严格说来,此文是Workshop论文,但是一篇非常经典的文章(极少数尝试构造通用安全本体的文章),引用非常多。
中心思想
设计UCO,集成来自不同网络安全系统的异构数据和知识模式,及最常用的网络安全标准,用于信息共享和交换,旨在支持信息集成鹅湖网络安全系统中的态势感知。
(没有考证究竟是哪篇文章或者是哪个项目首先把本体用于网络安全态势感知,国内的话,很可能是国防科大团队)
附加观点
观点1
观点:声称的UCO贡献,包含以下这些。其一,UCO本体提供了对网络安全领域的共同理解,并统一了最常用的网络安全标准;其二,与独立开发的现有网络安全本体相比,UCO已映射到一些现有的公开可用的网络安全本体,以促进本体共享,集成和重用,UCO是连接网络安全本体的主干;其三,UCO将概念映射到一般世界知识源;其四,我们描述了重要的用例,可以通过UCO本体将网络安全数据与现有的一般世界知识相统一来支持;其五,我们已经生成了一个网络安全标准目录,可在线获取。

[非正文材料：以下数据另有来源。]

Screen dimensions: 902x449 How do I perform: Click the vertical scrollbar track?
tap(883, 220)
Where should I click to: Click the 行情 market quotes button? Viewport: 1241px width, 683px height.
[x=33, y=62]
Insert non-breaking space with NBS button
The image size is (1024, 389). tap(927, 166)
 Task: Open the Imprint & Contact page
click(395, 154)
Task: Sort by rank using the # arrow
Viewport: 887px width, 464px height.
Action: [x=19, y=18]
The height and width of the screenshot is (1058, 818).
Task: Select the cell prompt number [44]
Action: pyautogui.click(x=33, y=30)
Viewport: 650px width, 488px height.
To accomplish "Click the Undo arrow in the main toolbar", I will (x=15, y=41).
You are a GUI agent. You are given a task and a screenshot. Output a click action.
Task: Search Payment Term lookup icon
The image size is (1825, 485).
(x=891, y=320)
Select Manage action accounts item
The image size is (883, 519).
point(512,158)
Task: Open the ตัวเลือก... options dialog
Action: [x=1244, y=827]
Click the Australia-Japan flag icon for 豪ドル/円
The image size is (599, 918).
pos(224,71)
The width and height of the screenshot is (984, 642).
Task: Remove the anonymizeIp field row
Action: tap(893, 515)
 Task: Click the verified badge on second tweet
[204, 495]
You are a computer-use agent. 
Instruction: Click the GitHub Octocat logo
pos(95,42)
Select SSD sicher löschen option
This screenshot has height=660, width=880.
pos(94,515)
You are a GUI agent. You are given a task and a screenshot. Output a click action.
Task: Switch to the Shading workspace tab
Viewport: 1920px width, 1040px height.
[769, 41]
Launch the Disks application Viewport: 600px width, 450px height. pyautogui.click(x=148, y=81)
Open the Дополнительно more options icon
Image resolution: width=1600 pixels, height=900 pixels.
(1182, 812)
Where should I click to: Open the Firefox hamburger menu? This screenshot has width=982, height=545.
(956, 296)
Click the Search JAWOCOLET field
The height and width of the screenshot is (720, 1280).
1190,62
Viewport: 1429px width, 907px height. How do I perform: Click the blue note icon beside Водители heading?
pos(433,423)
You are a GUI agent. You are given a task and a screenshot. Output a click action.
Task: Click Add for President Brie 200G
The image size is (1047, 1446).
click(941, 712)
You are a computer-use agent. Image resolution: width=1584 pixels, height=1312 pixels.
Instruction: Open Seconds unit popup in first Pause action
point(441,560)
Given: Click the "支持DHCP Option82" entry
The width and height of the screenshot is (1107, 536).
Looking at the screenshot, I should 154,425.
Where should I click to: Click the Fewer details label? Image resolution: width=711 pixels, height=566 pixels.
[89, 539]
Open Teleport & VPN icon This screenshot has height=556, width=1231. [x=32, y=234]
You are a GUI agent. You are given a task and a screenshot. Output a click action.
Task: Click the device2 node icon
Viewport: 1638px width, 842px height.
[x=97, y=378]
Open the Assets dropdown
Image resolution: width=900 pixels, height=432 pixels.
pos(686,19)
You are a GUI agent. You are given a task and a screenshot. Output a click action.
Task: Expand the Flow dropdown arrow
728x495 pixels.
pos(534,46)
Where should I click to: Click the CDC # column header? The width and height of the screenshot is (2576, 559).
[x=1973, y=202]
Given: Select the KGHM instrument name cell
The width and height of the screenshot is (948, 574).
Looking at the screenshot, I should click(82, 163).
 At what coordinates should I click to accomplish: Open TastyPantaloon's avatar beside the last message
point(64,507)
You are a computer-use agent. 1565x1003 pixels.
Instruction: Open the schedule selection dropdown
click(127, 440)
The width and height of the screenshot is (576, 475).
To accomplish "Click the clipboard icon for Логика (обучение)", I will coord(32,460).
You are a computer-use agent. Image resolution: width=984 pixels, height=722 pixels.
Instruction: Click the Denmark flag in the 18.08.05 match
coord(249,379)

考虑:第一个贡献没问题,使用了本体就是要对领域的一致理解;第二个贡献其实说的是UCO的构建方式,强调它是从“考虑重用”的本体设计原则出发的,所得到的本体又和现有的本体有连结、映射关系;第三个贡献,我理解为本体概念的语义一致性,通过概念映射的方式来避免歧义。这里最大的贡献应该是第二个贡献,我的后续工作也是对UCO这种模式的延伸,乃至于考虑自动化地实现。
第四和第五个贡献分别是用例说明和开源,文章对贡献的划分粒度还是很细的,没有绝对的标准。
观点2
观点:本体支持推理和从现有信息中推断信息,还支持捕获网络安全分析师的专业知识,这些专业知识可以使用本体类、术语、规则来表达。规则可以用于推断OWL推理器无法捕获的新信息。
考虑:看这个案例,图中有“推断攻击并向主机发出警报的规则”,规则使用UCO本体中的术语来关联组织内的信息和网络上可用的外部信息。这种规则给人的隐忧是,第一,怎么设计,是否为人工设计;第二,结果如何验证,尤其是类似“hasVulnerabilityTerm”这种真值判断,是原始的子串匹配。
观点3
观点:有关UCO的本体陈述,有包括类似于Undercoffer的名词解释内容,也有本体的统计数据内容。
考虑:这是描述构建本体的基本盘,我在描述构建本体的时候也是类似的方式,只不过还没有对术语详尽解释(毕设中是否需要还得考虑考虑,不好详尽解释,因为概念太多了)。
表格看得懂最关键,美观都是次要的,有些行数特别多的三线表,特别容易看差了,那还不如把线都划上。
观点4
观点:本体能力说明,我们来SPARQL查询+查询结果来说明。
考虑:这种说明方式也是基本盘,能否回答SPARQL的语义问题就表示本体有无相关能力,这是和本体工程的理论向对应了。只不过这里的SPARQL都是对应于具体安全问题的。
观点5
观点:对未来研究的考虑,包括时间表征与推理、建模不确定性和置信度、从非结构化数据中提取网络安全信息。
考虑:2016年的展望,这已经过了快10年,一些工作是已经做了。在这个领域,没多少人在延伸,进度滞缓。
小结
好文章主要看内容,不当势利眼,只盯着文章的发表档次。这个文章是本体用于态势感知的代表作(开山之作)。
说点闲话,又过生日了,重返学校已四年,对所谓“科研”的有了初步了解,算是拿出比较重的代价来了解的。体验之后,回归好生活。对人,友善,多关注自己,对事,多关注本质内容。
论文凑够,毕设搞好,多练习开发。